**TASK BRIEF:**
What you write must be the lines from the one holding "Open Efekt posuvu setting" through the final line of the records below, reproduced exactly, minus the pictures.

------------------------

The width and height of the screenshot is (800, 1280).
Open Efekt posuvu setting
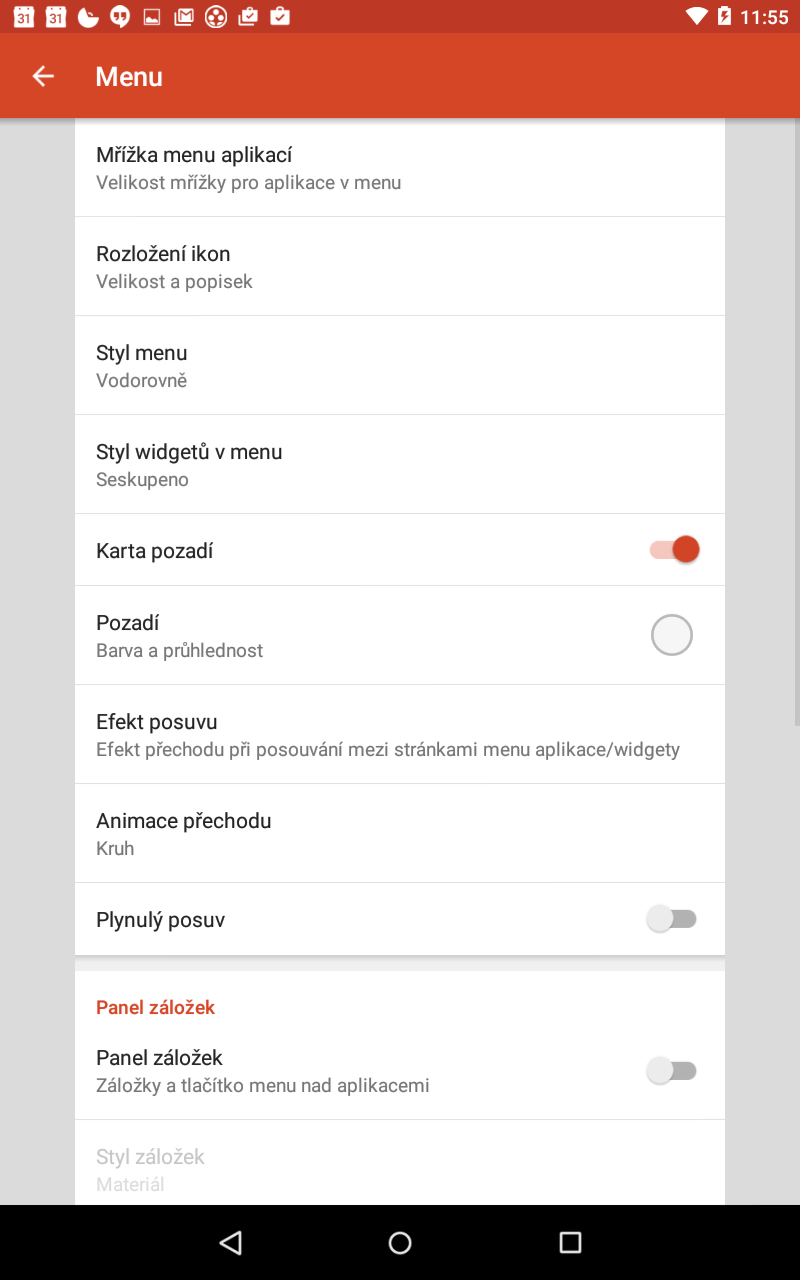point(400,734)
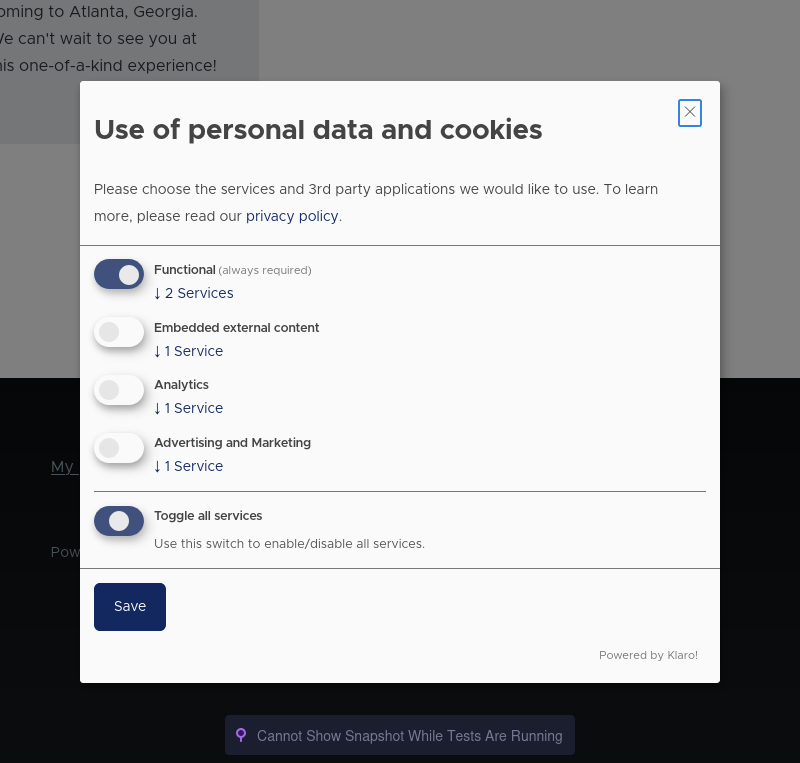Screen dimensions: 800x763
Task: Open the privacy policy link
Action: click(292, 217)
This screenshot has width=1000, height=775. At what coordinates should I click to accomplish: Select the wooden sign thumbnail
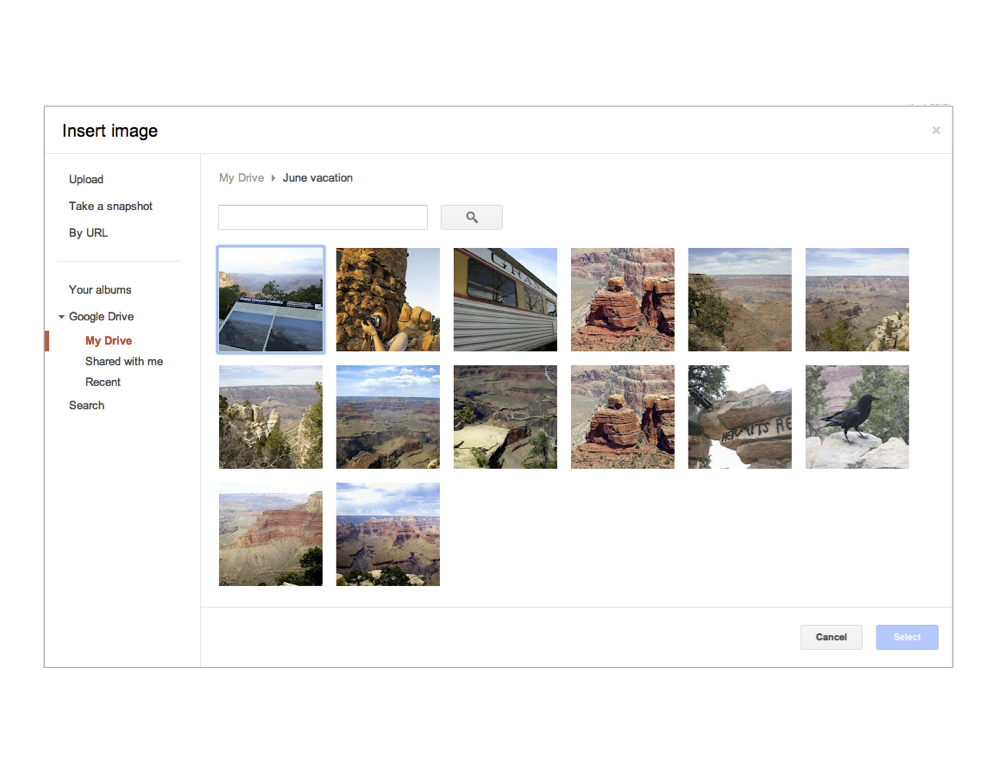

------------------------

**WORKED SOLUTION:**
Open Efekt posuvu setting
point(400,734)
Screen dimensions: 800x763
Task: Open the privacy policy link
Action: click(292, 217)
This screenshot has width=1000, height=775. At what coordinates should I click to accomplish: Select the wooden sign thumbnail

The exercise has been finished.